Saturday, November 21, 2009

It's that time again.

I've been feeling this overwhelming anxiety lately. There are so many things I've attributed it to. The lack of money for the holidays, my suck ass job, my court stuff, Ashley's worthless father and all the crap emotion he brings to my life, things that I just can't stop worrying about or thinking about. That's me. I worry. I have anxiety. But lately, it seems to be more. And it's because it's that time again.

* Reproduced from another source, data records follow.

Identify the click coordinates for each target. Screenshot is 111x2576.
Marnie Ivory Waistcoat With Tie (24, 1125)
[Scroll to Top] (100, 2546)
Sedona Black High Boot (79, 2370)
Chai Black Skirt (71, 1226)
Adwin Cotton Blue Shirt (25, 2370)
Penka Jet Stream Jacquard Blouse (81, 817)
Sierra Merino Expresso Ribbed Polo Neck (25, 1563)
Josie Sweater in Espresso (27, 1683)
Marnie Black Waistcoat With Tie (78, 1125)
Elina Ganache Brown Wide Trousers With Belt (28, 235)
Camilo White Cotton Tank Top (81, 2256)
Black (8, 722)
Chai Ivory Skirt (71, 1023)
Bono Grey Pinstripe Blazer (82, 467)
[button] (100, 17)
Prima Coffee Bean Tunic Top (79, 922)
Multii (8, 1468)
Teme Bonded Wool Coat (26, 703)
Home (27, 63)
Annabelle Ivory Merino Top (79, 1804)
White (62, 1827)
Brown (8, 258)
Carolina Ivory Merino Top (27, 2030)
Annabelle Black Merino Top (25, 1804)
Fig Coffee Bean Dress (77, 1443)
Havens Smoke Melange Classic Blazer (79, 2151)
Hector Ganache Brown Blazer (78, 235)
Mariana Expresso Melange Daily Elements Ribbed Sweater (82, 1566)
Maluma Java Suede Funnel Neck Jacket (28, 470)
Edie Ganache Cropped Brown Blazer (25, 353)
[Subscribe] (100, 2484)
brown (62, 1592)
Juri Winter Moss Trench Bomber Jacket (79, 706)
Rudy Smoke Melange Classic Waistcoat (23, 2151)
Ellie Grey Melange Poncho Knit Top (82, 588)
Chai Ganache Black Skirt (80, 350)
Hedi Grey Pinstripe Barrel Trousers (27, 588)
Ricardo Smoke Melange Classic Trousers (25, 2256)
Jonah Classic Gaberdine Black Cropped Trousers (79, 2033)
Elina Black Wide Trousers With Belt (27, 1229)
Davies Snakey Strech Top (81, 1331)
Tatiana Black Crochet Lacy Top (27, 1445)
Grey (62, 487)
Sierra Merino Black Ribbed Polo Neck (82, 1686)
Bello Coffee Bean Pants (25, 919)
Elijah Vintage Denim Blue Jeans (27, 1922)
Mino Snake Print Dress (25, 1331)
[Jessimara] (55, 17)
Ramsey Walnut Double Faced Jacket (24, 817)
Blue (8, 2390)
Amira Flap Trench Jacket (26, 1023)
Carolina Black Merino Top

It seems like I'm beating the drum to death. And I try, I REALLY try not to think about it. But every year it's there. No matter the counseling, no matter how much I have "let it go", no matter how much I've forgiven. I can't forget. And as the day to be Thankful approaches, I get the urge to just want to hide away for the week, and come out when it's over. But I can't. I have children that I have to teach to be thankful. I have children that need to be surrounded with family and loved ones, during this holiday season. I can't be selfish. The one time I probably should be. I'm not.
9 years ago next week, I weakly tried to take my own life. Not because I was suicidal, not because I was depressed, not because of any of the "normal" thoughts that people who try to commit suicide have.. And when I think about it, I don't consider it trying to take my own life, I just wanted the pain to stop. The hurt.. I just didn't want to see it or feel it anymore. I won't go in to detail here because there are people who I've made amends with over the situation that deserve that respect. ( I think!)
In the last few months, I've finally gotten some closure on that situation..the sordid details of what I thought I saw compared to what "actually" happened.. so that's helped a little. But that night, I can replay in my head over and over like a rewind button. I can tell you how things smelled, I can tell you what everyone in the house that morning was wearing, I can see it SO vividly after all this time, that it just won't go away.
After my hysterical freak out I had over what I had stumbled upon looking for my husband in a zombie like sleep state, everyone left me in the house by myself. Traumatized. His family had been over visiting for the holiday, and they ALL left me, including my sister, and went to his cousin's house. I locked myself in the downstairs closet, and slit my wrists, swallowed a bottle of ibuprofen, along with some Nyquil, or some other generic brand of that stuff and whatever else I could find in the medicine cabinet.. I just wanted it all to stop. After not answering a few phone calls, one of them, *still not sure who* called the police to come and do a welfare check on me. So even though they'd all left me, apparently somebody cared or was worried. Because I had cuts in my wrist and had tried to hurt myself, the police had to take me and have me committed to the hospital psych ward. This was not a fun time for me. I was alone, I was hurt, and my husband didn't care. He said he wouldn't visit me in the hospital, because I had just done what I did for attention.
I never did it for attention. I never did it because I actually wanted to kill myself. My heart just hurt so badly, I wanted it to stop. I wanted those visions out of my head.
The hospital called my parents, and they had to drive across the state to come and get me. Somewhere in that madness, I had decided to go home, or maybe he told me I needed too..I don't remember exactly where the decision came from for me to go back home.. But the hospital had to have my parents consent to release me, and they had to sign something saying I would receive counseling at home.
I went to counseling. But my family pretended like nothing happened. I was living in the same house as my sister, who had just betrayed me in the ultimate way and I found it very hard to heal. I never recieved an apology from her, I never got a reason as to why she did it, except that night, when she said she "just wanted to be like me".. Imitation is the best form of flattery? Is that how it goes?
So every year around this time, I get anxiety. When my mom wants to do the family thing and have us all together, I just can't get excited about it. I dread it, and put it off as long as possible. I can't sleep at night, I have nightmares, I just don't feel right about spending the day with those people. I keep it pretty well hidden for the rest of the year, but when Thanksgiving comes around, I just don't feel like putting on a smiley face for everyone to see. It's a constant reminder of the pain I felt, and continue to feel for that betrayal. Not at my ex husband, but at my sister. Blood is supposed to be thicker than water.. but this blood isn't very thick..
I probably shouldn't have blogged this, although private, and only a few people can read it. But it actually feels good to get it out. To IDENTIFY my pain, and be ok with talking about it. It still hurts after 9 years..
will it ever go away?

2 comments:

McCleary Mama said...

Phew, got that out there! Maybe I can sleep tonight!

vertpaix said...

Wow. I'm so sorry you're still hurting after 9 years. There are somethings that hold on to us for a long long time. Maybe it's time to talk about it with your family. Get it out there and let the chips fall where they may. Life's too short to walk on eggshells.